A Pilot Safety and Feasibility Study of High Dose Left Prefrontal Transcranial Magnetic Stimulation (TMS) to Rapidly Stabilize Suicidal Patients with PTSD or TBI, or Both
Background and Rationale: The world in general and the military in particular need a quick, safe, and effective acute treatment for suicidal thinking or ideation (SI). There are good acute medically-based treatments for stroke, heart attacks, and even seizures. However, with SI, there is not a fast-acting effective intervention and thus many patients do not seek treatment when they should. For those who do seek treatment and are admitted to a hospital, medications usually take several weeks to work, and not all patients are good candidates for talking therapy – called cognitive behavioral therapy (CBT). Electroconvulsive therapy (ECT) is overly invasive, requiring general anesthesia, and has cognitive side effects.
There has been a recent breakthrough with a new treatment called daily left prefrontal transcranial magnetic stimulation (TMS). This non-invasive method was recently (2008) FDA approved for treating acute depression. There are now over 100 machines in psychiatrist’s offices in the US, and a unit at Walter Reed Hospital in Washington. TMS is proving to be a good, non-invasive, non-medication alternative treatment for depression.
Recent studies suggest that higher doses of TMS than were used in the large studies can quickly reduce suicidal thinking, within several days. If this is true, this treatment could transform how we deal with suicidal patients, and save lives. TMS is safe and largely side-effect free. With prior government funding, our group even created a small, portable TMS device able to be used in outpatient clinics and even triage areas or field hospitals. There is intense interest in using this in the VA or DOD, but many unanswered questions remain before it could be widely adopted for treating SI.
This grant is designed to refine how we might use TMS to treat suicidal ideation.

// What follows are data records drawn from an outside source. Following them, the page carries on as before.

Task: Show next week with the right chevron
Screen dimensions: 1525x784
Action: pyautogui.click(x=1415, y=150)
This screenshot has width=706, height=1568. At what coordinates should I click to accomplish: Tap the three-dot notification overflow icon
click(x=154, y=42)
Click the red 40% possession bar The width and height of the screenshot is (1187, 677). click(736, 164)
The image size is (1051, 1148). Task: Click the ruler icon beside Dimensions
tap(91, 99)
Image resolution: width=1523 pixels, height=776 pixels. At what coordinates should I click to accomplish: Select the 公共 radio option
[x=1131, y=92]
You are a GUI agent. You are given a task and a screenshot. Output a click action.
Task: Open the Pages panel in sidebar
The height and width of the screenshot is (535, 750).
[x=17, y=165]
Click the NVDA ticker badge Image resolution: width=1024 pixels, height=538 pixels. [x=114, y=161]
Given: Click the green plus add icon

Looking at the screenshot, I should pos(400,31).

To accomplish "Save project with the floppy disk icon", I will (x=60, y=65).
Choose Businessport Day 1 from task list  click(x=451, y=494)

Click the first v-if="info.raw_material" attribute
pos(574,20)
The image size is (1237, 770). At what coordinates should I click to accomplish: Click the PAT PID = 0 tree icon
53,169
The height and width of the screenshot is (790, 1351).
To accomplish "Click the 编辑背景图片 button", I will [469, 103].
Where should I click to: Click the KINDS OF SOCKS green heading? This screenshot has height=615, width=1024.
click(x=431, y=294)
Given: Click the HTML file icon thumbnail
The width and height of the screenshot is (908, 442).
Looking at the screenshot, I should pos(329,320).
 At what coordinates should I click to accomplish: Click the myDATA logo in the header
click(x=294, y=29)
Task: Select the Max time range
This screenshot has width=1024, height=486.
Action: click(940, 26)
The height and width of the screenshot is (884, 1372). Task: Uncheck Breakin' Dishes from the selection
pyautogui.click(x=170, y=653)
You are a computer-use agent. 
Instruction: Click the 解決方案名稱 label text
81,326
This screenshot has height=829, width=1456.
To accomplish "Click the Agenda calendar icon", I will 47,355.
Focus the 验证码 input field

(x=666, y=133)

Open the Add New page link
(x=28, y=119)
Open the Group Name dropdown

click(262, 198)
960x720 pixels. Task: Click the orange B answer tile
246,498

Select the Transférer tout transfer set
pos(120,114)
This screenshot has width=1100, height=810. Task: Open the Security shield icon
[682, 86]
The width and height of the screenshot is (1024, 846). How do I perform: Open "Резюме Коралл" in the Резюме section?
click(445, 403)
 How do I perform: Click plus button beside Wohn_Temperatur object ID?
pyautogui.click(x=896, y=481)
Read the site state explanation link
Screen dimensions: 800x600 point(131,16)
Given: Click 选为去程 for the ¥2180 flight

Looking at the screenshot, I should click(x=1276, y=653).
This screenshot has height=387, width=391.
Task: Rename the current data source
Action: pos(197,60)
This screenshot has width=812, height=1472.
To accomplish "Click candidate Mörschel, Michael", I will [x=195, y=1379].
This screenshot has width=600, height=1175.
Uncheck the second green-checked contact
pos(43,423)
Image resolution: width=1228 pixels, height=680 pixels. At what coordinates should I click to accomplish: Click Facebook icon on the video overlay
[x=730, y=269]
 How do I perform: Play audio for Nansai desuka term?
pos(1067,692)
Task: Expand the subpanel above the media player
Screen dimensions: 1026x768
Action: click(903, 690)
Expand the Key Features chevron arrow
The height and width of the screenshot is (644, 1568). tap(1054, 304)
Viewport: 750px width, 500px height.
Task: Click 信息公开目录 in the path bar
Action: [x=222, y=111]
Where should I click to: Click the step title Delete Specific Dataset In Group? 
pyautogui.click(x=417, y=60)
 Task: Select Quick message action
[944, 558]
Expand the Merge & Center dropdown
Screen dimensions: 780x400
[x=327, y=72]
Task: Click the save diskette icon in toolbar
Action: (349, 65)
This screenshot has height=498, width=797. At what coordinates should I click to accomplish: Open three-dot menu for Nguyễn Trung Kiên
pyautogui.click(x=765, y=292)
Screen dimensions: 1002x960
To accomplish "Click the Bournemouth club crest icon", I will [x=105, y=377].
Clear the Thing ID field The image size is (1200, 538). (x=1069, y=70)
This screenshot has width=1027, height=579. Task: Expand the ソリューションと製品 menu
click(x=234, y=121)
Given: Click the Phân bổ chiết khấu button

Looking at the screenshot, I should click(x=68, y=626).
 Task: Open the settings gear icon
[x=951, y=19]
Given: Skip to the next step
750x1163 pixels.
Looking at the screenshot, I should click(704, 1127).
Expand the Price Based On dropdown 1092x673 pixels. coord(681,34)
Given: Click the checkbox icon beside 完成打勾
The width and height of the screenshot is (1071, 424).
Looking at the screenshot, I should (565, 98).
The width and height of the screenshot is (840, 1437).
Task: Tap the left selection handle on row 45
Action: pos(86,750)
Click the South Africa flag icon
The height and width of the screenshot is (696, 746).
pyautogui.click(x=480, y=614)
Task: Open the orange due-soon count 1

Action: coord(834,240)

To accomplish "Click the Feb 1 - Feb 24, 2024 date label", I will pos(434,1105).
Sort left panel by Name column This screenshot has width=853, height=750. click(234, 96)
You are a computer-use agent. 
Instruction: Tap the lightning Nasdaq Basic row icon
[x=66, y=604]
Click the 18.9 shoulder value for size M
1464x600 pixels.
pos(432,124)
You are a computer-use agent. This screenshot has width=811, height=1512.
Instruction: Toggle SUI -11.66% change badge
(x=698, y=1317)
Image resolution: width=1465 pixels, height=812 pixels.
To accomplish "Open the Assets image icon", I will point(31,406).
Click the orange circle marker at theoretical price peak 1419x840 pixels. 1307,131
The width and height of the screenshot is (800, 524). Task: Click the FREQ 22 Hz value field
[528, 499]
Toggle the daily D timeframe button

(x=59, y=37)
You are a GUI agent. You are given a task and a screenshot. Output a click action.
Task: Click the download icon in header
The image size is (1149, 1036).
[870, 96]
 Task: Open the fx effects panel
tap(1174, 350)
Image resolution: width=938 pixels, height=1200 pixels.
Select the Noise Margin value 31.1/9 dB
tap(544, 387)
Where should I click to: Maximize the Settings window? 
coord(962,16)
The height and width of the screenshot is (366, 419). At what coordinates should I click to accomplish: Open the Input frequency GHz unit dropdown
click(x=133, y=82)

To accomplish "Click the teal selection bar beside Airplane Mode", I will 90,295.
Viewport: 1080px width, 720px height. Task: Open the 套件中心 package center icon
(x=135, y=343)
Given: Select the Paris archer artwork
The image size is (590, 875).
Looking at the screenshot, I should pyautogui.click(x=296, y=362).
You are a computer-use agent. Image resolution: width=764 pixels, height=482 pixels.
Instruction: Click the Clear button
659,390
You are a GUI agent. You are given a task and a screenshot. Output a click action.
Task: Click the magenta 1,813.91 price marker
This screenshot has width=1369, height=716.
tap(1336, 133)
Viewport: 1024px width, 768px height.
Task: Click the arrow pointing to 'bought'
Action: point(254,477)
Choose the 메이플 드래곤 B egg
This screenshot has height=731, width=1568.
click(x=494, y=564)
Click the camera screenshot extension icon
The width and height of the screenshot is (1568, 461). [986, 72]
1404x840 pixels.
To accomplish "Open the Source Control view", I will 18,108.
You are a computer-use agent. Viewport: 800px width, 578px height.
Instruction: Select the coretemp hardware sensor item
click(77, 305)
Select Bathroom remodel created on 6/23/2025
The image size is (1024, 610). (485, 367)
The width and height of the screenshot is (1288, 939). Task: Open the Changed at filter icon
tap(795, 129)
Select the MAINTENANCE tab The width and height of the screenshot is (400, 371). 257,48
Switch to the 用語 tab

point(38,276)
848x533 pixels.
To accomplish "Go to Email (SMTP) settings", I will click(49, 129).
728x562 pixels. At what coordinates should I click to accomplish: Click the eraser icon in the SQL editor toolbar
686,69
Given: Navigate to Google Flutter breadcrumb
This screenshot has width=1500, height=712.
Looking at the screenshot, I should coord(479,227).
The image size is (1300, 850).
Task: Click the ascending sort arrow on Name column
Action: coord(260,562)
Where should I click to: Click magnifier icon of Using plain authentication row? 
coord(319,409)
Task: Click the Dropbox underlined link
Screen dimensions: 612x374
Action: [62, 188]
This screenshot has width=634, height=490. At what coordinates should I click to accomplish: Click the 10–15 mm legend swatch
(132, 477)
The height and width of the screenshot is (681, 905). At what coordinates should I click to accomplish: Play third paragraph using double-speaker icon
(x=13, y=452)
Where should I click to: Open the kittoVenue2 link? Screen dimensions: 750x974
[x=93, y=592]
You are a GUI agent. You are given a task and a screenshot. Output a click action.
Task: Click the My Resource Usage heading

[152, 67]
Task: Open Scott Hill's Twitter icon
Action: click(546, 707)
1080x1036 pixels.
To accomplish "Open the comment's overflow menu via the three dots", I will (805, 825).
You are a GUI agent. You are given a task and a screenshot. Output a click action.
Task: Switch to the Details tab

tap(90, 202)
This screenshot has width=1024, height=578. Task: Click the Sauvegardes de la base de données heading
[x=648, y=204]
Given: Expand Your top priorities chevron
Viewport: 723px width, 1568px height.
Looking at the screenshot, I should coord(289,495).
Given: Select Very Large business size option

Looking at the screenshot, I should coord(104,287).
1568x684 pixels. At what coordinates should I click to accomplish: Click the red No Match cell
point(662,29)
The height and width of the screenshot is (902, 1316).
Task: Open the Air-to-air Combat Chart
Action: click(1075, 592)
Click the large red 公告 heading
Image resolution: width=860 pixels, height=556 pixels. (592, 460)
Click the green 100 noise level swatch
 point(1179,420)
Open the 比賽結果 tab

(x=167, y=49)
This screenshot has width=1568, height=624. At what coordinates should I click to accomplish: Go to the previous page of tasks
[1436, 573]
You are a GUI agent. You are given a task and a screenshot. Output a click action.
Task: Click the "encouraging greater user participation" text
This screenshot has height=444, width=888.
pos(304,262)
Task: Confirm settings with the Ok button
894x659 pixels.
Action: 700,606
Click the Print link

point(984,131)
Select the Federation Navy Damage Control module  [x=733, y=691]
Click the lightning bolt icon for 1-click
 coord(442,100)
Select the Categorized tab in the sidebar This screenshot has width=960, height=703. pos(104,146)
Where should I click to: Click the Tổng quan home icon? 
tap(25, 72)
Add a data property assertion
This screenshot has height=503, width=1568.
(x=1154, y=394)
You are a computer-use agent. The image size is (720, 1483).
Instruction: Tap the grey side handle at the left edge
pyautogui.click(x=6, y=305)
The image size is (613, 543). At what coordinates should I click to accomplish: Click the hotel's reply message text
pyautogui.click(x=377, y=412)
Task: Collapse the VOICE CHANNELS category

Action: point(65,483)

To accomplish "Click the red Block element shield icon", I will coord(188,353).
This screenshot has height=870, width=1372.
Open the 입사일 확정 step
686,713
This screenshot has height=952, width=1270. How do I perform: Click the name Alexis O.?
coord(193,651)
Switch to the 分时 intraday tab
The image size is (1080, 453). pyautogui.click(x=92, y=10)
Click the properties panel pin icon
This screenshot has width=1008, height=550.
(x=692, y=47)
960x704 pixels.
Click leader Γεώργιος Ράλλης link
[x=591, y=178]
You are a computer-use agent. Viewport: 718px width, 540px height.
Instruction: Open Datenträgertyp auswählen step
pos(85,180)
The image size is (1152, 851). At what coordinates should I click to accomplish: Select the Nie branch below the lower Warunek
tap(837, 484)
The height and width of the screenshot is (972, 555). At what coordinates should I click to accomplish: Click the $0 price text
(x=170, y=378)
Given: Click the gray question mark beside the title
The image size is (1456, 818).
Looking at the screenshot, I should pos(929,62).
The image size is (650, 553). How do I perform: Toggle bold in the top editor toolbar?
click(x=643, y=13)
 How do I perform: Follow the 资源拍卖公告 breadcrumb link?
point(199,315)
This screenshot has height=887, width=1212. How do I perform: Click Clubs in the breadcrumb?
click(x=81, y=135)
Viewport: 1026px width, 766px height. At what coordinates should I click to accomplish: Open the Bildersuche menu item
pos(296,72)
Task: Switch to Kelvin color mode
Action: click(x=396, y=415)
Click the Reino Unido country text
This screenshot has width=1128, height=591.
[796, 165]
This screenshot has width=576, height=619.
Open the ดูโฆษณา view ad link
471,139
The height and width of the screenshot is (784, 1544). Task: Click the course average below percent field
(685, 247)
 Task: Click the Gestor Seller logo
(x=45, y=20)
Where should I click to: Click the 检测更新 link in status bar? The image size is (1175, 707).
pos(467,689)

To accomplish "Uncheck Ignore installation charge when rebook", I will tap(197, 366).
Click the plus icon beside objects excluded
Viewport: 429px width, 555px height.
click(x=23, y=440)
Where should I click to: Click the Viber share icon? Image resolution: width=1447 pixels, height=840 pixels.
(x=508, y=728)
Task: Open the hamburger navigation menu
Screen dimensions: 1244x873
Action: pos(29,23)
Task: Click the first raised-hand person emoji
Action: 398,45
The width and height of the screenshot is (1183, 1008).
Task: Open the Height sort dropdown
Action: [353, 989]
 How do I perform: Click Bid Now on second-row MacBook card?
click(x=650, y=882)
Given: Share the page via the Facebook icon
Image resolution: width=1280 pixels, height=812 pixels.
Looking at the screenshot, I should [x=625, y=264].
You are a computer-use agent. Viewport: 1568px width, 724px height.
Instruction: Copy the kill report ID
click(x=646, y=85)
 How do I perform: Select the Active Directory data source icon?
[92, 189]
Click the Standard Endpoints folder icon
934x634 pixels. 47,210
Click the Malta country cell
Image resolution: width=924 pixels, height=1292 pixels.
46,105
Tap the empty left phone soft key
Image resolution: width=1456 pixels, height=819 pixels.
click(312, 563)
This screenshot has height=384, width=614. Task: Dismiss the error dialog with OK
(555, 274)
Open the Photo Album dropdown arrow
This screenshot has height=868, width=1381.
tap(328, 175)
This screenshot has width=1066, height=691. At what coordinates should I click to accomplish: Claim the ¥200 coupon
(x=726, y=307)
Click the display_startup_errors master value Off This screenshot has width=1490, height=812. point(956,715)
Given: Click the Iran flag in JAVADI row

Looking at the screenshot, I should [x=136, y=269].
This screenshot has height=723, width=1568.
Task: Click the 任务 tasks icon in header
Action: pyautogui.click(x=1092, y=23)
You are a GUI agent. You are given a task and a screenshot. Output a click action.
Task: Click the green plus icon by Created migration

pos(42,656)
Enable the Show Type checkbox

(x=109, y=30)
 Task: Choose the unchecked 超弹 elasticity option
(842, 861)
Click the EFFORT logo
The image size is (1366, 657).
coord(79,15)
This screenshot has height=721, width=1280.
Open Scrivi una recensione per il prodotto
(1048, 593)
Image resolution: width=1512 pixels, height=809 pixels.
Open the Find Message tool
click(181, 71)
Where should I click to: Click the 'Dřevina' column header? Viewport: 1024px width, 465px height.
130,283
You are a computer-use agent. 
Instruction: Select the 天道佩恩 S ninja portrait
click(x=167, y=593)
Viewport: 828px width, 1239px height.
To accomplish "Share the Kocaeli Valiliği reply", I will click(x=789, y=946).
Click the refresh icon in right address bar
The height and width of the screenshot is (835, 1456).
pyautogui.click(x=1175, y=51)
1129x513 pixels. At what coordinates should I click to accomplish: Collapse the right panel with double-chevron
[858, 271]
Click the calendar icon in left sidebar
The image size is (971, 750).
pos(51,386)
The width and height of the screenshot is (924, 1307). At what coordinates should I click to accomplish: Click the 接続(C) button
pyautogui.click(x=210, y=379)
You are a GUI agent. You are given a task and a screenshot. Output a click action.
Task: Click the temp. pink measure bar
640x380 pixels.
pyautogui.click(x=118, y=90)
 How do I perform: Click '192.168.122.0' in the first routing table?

It is a clinical trial at two sites – the Ralph H. Johnson VA Medical Center (RHJVAMC) in Charleston, SC, and Walter Reed Army Hospital in Washington DC.
Objective/Hypothesis: We will enroll 60 suicidal adults admitted over 2 years to either Walter Reed or RHJVAMC. We will give patients TMS or sham TMS for three days on top of their normal treatment. We want to find out whether TMS is feasible in this setting, and whether it reduces suicidal thinking immediately. Even more important, we will follow these patients and look at how long they stay in the hospital, and how their suicidal thinking does for the next 6 months.